We Want Action: The Foreigner (2017)

When it comes to straight-ahead likeable action stars, few have done it better than Jackie Chan. He built up an incredible body of work before breaking through in the U.S. which meant that, for many of us, we could start off with something like Rumble In The Bronx and then go on to discover the Armor of God or Police Story movies. He’s even carried his unique brand of humor and still-impressive action into more recent films like the incredible Chinese Zodiac. However, thanks to a review Blu-ray of The Foreigner, I now see him in a very different light.

See, even Jackie Chan can’t keep doing the same thing over and over again. And boy does he go a different route with last year’s The Foreigner, directed by Martin Campbell of Casino Royale fame. Following a path well established by the likes of Liam Neeson, Chan’s Quan Ngoc Minh finds himself on a path of hard-edged revenge in this film after his daughter is killed in a bombing perpetrated by a group calling themselves the Authentic IRA. Having already lost his wife and other two daughters to an equally terrible, yet very different attack years prior, this former super soldier leaves his old life behind to avenge his daughter.

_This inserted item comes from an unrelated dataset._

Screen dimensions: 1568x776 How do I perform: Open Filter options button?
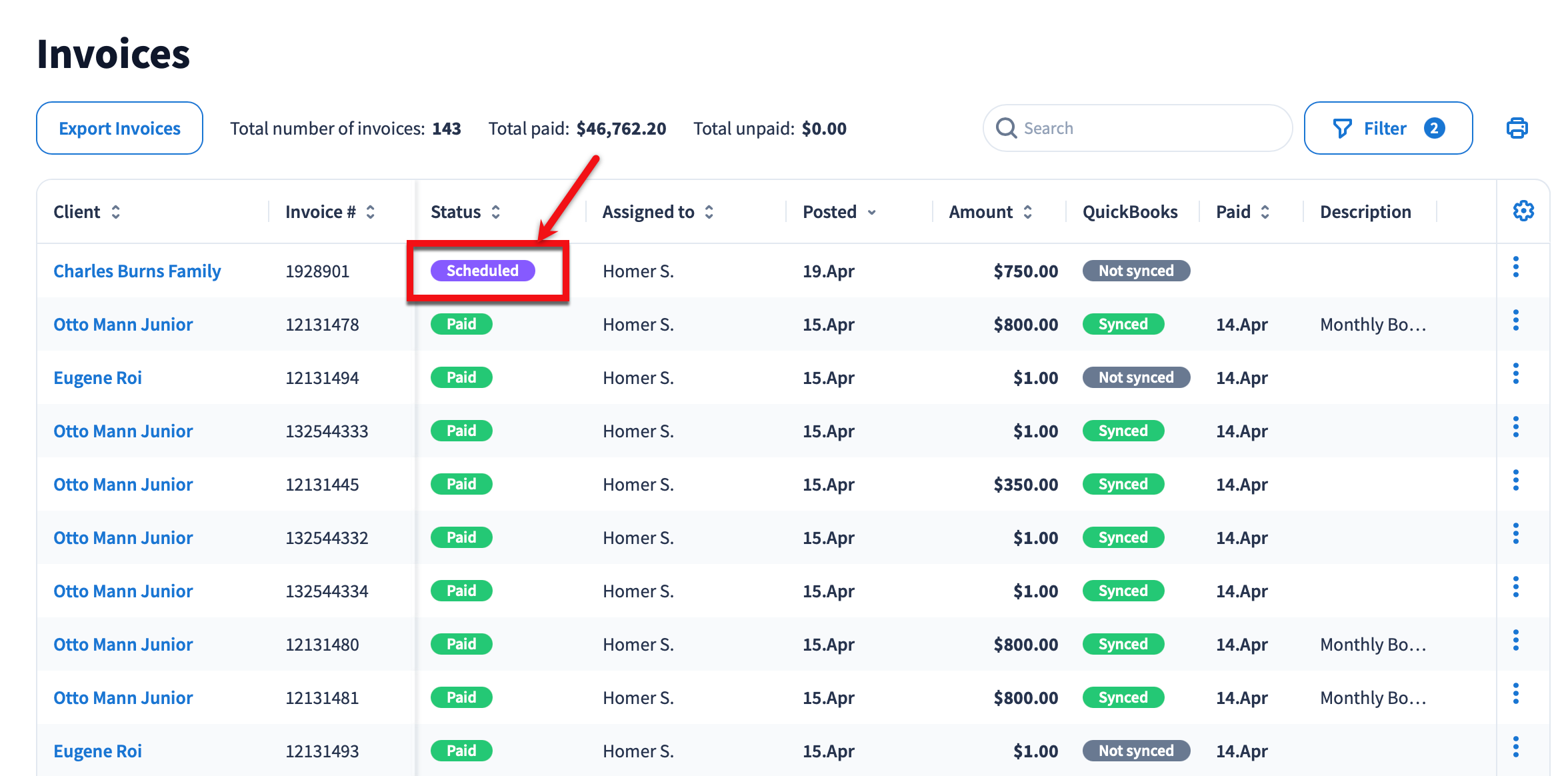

This puts him on a direct path to Brosnan’s Liam Hennessey, a former leader of the real IRA who’s since become the Northern Ireland deputy First Minister. Quan’s convinced that Hennessy either has or will have the names of the bombers. When Hennessey doesn’t take Quan seriously the former first builds and sets off an ingenious bomb in the bathroom of the politician’s office and then proceeds to stalk him at his country estate.

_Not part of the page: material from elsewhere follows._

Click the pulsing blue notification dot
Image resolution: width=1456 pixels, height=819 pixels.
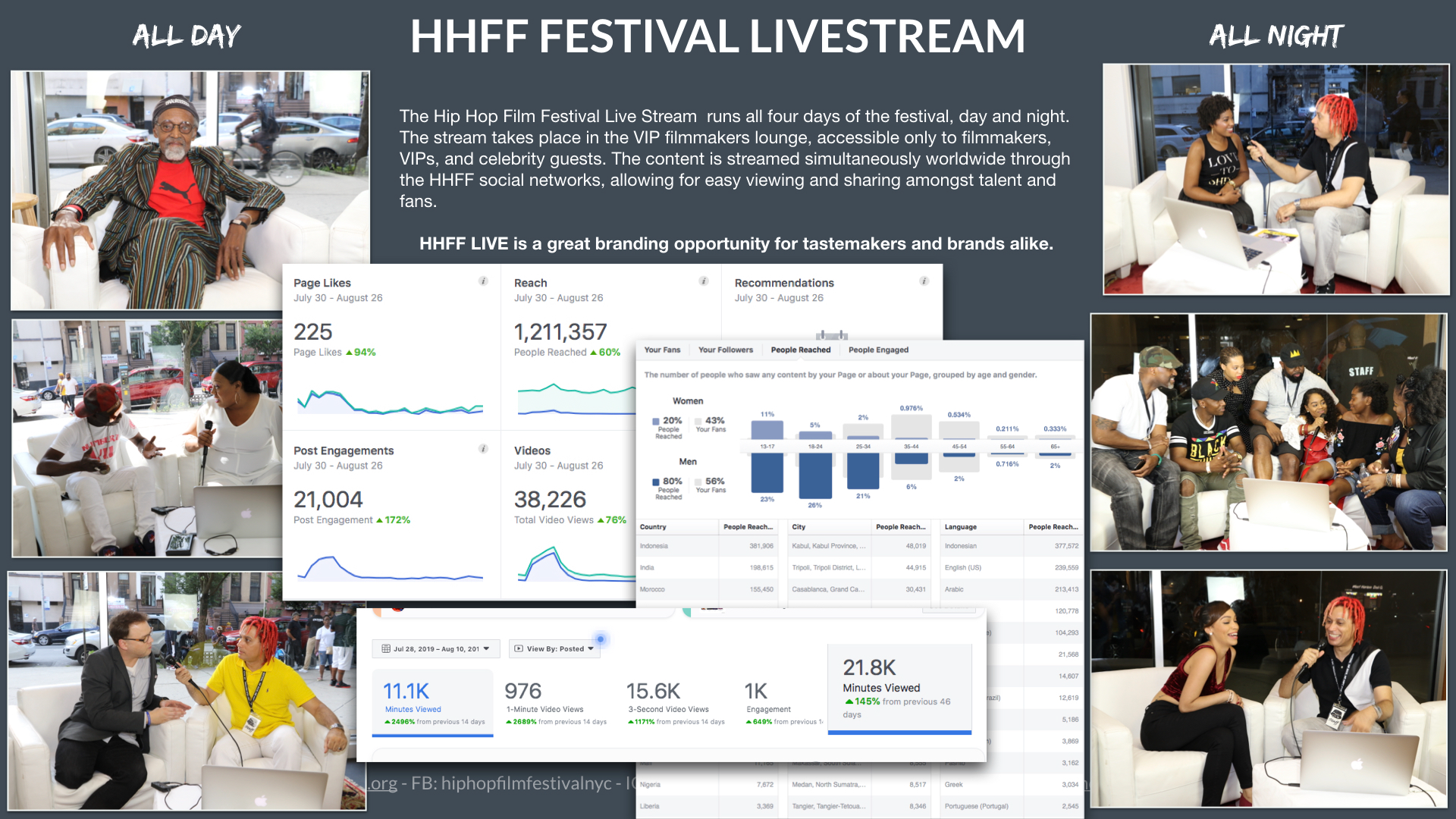(600, 639)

After a great deal of back and forth and a boatload of intrigue both personal and political, the actual bombers’ identities become known and, well, more intensity ensues after the most nerve-wracking scene in the movie.

As I mentioned above this film’s a real departure for Chan. I’m fairly sure he doesn’t smile once after his daughter died and the first fight scene doesn’t come until about the 40 minute mark. Instead, he’s a far more broken character than I’ve ever seen before and he really seems to go there with his performance. At every moment he looks like a broken person fully focused on revenge and nothing else.

On the other hand, you also get to see the usually charming rogue Brosnan walk the moral tightrope a lot more than usual as the clearly secret-filled former IRA head honcho. I’ve only really seen him as James Bond and Remington Steele, but I do believe that he’s been in a few of these “old guy action” flicks recently too.

What separates The Foreigner from some of the other films of this variety? Well, for one thing, it’s clear that Campbell and his actors took it seriously. These very same plot is probably found in a legion of straight to Walmart or Netflix action films starring vaguely familiar or mostly forgotten faces, but everyone here came with their A game. Campbell even goes the extra mile by not skimping on the emotions, flashbacks or explosions (most of which seems practical). The result is a powerful film that expertly mixes the worlds of drama and action with some MacGyver-y moments thrown in as well and one that I hope plenty of people will watch now that it’s out on Blu-ray.